Все мамины соседи давно усвоили, что на нее лучше не реагировать. Себе дороже. И даже если кажется, что она сошла с ума, стоит пройти мимо. А если кажется, что ей требуется помощь, точно нужно проходить мимо. Так было, когда моя родительница стояла в одиночном пикете перед сберкассой, требуя дополнительных выплат пенсионерам.
– Мам, тебе не хватает денег, которые мы присылаем? Зачем ты вообще вышла на этот пикет? – спрашивала я позже.
– Я не за себя, я за остальных, – ответила мама.
– Это понятно. Но ты же отдавала себе отчет в том, что все могло закончиться не так хорошо? – Я пыталась призвать свою мать к здравомыслию.
– У меня огромная пропасть, – ответила мама.
– Прости, я потеряла нить разговора. Между чем и чем у тебя пропасть?
– Между внутренним содержанием и внешним проявлением. Разве это нужно объяснять? – возмутилась мама.
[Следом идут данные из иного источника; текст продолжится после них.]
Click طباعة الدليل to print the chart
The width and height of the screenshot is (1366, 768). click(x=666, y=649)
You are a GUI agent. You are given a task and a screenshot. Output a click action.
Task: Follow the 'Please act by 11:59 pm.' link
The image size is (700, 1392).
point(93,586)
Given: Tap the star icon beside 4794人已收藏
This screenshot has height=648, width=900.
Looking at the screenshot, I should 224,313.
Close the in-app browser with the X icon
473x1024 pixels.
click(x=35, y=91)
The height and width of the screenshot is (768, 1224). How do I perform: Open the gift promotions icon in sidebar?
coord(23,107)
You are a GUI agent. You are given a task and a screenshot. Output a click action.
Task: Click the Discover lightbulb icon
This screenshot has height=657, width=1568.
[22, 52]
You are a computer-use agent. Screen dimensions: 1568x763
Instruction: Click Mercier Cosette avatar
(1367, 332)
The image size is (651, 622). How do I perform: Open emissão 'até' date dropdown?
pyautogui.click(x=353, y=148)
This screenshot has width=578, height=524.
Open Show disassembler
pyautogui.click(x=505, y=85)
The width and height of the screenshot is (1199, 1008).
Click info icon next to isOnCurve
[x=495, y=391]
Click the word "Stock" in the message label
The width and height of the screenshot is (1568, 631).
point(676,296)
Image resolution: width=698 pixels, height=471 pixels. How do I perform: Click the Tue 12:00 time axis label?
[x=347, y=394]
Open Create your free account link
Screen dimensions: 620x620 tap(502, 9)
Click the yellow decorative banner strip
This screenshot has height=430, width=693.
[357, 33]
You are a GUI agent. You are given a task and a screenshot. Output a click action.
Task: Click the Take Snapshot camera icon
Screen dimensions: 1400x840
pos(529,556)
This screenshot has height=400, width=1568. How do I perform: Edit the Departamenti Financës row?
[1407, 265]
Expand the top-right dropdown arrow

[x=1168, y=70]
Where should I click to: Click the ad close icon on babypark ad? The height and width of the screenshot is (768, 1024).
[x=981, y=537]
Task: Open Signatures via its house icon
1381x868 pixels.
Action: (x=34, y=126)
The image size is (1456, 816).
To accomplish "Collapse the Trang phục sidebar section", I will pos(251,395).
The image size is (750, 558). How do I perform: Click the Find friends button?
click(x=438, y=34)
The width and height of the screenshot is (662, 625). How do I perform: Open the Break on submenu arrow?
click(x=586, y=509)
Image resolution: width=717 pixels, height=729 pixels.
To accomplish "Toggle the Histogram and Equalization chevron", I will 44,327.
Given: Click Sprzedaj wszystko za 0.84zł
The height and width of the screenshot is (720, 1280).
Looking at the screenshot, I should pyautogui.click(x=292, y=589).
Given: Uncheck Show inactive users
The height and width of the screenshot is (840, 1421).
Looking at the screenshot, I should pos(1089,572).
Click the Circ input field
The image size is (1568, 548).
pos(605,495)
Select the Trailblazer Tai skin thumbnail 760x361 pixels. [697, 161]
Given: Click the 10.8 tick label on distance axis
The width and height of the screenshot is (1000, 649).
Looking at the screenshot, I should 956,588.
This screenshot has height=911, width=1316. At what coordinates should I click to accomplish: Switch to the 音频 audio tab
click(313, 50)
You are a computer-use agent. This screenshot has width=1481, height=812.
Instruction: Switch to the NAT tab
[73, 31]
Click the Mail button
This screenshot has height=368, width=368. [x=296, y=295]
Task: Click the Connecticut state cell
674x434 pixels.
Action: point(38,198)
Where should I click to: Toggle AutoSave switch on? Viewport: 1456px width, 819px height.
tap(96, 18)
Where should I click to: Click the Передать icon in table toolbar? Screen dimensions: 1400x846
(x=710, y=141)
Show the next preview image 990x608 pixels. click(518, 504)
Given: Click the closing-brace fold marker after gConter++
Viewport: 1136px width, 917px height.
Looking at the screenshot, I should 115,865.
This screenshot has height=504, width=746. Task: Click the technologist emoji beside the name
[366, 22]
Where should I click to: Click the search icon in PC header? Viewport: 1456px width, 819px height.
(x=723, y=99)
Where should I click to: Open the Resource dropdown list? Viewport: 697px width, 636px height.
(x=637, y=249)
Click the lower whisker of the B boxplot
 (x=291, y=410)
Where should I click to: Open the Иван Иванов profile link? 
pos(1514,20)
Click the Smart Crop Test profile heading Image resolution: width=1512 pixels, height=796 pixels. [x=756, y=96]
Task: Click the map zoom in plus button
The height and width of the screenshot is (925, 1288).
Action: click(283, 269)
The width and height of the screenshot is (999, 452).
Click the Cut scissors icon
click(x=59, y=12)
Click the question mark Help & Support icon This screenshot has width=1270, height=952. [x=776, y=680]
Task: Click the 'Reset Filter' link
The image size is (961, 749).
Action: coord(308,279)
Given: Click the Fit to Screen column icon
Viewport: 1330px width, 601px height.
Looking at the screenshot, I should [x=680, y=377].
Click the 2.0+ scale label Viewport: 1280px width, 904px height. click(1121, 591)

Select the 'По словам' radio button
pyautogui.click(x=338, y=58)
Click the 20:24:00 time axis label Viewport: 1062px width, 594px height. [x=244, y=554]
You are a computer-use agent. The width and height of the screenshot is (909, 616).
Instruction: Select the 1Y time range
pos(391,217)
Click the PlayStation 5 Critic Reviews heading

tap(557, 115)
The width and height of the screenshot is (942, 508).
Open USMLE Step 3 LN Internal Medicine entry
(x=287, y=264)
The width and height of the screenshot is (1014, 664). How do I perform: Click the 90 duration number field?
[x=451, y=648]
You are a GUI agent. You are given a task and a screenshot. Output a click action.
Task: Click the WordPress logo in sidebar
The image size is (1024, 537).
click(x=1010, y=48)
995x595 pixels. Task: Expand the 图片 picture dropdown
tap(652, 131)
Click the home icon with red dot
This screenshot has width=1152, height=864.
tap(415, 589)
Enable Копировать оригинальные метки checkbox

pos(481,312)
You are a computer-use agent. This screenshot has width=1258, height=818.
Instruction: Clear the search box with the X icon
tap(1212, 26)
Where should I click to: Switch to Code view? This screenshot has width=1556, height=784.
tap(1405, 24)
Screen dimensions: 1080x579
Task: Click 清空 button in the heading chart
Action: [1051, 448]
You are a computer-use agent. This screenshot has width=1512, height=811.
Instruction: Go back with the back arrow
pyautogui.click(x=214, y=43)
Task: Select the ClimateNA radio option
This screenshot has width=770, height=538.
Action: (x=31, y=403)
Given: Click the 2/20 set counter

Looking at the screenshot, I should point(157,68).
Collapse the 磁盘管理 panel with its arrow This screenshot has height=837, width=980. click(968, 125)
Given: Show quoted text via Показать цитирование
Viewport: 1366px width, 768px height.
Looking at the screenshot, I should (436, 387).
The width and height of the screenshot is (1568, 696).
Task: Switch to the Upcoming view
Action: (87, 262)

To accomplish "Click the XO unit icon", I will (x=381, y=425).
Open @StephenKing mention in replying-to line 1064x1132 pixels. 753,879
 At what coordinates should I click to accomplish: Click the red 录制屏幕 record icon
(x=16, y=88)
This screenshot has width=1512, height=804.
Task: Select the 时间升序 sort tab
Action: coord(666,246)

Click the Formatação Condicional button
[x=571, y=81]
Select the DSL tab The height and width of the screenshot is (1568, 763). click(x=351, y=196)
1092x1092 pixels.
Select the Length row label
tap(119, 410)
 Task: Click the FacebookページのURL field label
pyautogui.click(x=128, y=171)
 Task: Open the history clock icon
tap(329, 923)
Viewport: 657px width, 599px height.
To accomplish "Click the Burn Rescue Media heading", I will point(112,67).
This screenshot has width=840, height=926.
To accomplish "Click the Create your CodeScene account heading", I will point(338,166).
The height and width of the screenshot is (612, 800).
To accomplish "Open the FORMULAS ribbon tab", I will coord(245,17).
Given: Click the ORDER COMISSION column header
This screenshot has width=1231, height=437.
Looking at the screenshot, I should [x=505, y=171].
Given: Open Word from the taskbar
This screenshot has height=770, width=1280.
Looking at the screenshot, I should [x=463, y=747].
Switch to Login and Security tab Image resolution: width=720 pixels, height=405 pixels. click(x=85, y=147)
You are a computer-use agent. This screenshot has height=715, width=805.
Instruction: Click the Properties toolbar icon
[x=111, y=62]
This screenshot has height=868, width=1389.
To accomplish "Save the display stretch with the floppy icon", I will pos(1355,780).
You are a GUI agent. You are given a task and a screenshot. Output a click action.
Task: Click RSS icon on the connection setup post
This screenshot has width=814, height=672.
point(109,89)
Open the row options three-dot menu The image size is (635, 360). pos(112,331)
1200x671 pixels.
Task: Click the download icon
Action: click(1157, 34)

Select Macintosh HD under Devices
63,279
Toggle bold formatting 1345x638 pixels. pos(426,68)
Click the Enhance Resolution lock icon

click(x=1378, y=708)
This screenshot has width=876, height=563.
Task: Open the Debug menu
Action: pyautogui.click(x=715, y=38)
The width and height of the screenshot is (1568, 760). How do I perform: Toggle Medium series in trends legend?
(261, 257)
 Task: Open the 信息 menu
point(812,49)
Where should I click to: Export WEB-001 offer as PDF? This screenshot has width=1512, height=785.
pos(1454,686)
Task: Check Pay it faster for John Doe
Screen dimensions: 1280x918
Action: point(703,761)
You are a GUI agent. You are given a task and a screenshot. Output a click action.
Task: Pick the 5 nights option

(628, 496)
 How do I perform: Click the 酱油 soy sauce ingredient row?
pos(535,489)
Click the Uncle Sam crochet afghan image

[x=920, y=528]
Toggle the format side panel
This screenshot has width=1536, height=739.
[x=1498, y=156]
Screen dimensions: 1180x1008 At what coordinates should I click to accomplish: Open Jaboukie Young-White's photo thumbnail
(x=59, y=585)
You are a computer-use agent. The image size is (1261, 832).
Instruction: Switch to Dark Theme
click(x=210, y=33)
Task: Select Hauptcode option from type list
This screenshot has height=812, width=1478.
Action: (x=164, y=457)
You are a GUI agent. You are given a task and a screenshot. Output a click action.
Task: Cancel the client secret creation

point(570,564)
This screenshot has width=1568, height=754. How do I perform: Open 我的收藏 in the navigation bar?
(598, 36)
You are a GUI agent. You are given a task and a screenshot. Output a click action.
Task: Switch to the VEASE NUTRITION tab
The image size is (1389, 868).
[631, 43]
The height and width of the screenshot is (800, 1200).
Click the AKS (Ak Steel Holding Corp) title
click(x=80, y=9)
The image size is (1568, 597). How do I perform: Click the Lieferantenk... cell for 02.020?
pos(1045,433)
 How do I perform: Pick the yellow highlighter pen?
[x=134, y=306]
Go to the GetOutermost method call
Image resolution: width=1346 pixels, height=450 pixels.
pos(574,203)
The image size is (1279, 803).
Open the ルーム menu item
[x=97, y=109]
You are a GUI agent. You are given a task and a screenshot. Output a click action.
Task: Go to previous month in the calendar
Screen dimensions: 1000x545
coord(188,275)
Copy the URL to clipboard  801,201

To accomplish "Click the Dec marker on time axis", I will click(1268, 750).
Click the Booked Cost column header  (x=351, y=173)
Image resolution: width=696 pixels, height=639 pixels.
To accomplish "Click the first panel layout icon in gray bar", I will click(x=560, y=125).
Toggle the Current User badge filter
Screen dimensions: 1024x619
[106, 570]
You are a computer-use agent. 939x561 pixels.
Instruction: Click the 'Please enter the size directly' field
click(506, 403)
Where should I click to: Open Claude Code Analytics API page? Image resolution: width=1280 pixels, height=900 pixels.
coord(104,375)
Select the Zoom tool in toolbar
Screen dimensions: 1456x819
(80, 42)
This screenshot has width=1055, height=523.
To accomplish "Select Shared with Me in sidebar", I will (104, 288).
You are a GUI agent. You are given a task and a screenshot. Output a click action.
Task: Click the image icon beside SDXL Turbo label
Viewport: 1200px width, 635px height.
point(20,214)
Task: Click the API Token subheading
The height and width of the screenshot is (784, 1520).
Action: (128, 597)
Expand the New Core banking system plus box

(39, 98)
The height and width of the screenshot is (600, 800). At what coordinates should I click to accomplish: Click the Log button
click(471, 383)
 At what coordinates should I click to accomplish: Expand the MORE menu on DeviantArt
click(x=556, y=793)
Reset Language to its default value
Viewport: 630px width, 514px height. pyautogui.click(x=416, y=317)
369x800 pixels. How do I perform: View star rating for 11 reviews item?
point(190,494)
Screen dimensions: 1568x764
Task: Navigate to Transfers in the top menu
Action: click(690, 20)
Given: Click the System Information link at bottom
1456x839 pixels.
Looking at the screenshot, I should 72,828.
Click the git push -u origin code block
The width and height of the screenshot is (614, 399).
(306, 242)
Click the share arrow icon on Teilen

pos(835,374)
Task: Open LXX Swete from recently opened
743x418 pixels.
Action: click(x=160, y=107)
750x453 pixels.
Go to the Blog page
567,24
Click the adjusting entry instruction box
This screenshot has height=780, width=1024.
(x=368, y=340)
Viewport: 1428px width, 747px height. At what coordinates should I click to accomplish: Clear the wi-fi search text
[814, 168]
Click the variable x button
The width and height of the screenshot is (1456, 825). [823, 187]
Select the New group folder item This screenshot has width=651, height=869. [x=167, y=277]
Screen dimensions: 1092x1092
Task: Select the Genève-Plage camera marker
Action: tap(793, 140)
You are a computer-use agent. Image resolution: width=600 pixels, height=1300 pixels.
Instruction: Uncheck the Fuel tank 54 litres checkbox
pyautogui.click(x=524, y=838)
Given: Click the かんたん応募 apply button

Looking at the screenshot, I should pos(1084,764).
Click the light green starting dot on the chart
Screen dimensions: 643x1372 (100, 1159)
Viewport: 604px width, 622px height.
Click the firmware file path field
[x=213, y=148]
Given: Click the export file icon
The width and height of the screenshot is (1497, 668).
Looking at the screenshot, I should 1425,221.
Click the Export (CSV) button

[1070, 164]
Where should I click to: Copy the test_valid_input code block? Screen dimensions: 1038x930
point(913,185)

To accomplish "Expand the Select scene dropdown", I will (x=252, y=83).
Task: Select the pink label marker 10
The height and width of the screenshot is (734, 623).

– И этот диссонанс заставил тебя выйти с одиночным пикетом? – уточнила я.
– Нет. Просто стало так тоскливо… Понимаешь?
– Нет, не понимаю. Мне не бывает тоскливо. Я не могу себе это позволить.
– Ты всегда была такая. Без внутренних порывов. В тебе нет ярости, бушующей страсти, надрыва, – заявила мама.
– Может, и слава богу, что нет? Мне твоих с головой хватает.
Мама нарисовала плакат и повесила себе на грудь. Стояла молча, курила, лозунгов не выкрикивала, движению не мешала, спиртные напитки не употребляла. Но нервировала прохожих своим присутствием. Ее тогда забрал местный наряд полиции и привез в отделение. Мама сопротивления не оказывала, представителей органов правопорядка не оскорбляла. Заметила только:
– Не стыдно вам, молодежь, пенсионерку восьмидесятилетнюю задерживать? Вот шибанет инфаркт прямо в камере, на вашей совести будет смерть бабули. – После чего бодро запрыгнула в полицейскую машину, покурила с разрешения в форточку. За пятнадцатиминутную поездку стала чуть ли не родной матерью Леше и Степану – младшим лейтенантам. Они ей в камеру предварительного заключения принесли из ближайшей кофейни кофе и бутерброд. Мама предлагала деньги, но ребята отмахнулись. Мол, не надо, уж простите, что так вышло. Положено реагировать. Действуют по уставу. Мама их простила и, кажется, даже благословила. За кофе она и не на такое способна. Когда мимо камеры проходил подполковник Тарасов, Вячеслав Петрович, он бросил взгляд на тех, кого доставили. И аж присел от ужаса.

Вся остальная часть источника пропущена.